This novel is limited to 100 free copies due to its part in Inkitt’s Novel Contest.
“I don’t see why I have to stay here Mom, I really don’t!”
David O’Leary sulked behind his mother as they walked up the path to the overgrown yard. Jane looked back at her eighteen-year-old son and frowned, stopping to smooth out his wild hair. David wiggled, trying to get his mother to stop.
“You listen here! This is only for a few days while I visit your father.” Jane said, frowning as she continued to try and pet down her son’s hair. “Should have brought a hairbrush… I can’t leave you with your grandmother like this!”

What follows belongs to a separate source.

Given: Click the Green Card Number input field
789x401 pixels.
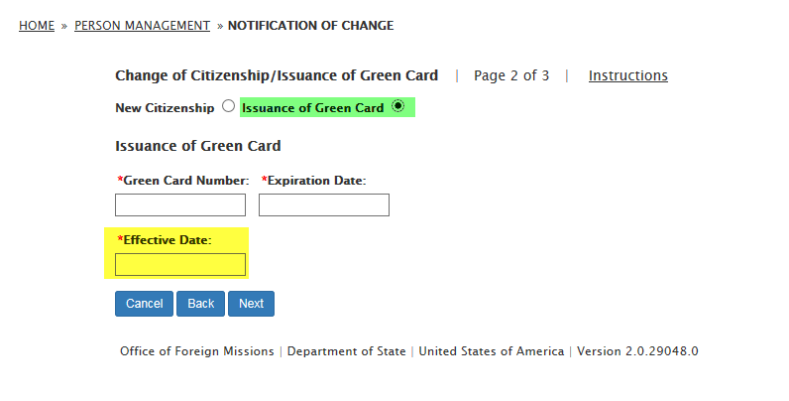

“My hairs fine, Mom, geez… why can’t I just come with you? I wanna see Dad too y’know!” David said, looking off towards the forested area flanking the old house in front of him.
“I’ve already explained this to you, your father is working at a government installation, and he can only have one guest. And after the party you threw when I left you at home, there’s no way we’re taking that chance again. Your grandmother is a really nice woman, and she would love to spend some time with you.”
David bowed his head, smiling softly as he remembered what he’d gotten Rebecca Wilkerson to do that night, allowing his mother to try and arrange his black mop of hair to her liking while he reminisced. “If she’s so nice, why is it we never see her?”
“Well, she lives all the way out here in the country… and she doesn’t really like visitors, so to speak. But your father and I know for a fact that she wants to see you.” Jane smiled, pushing back David’s bangs to look at his blue eyes.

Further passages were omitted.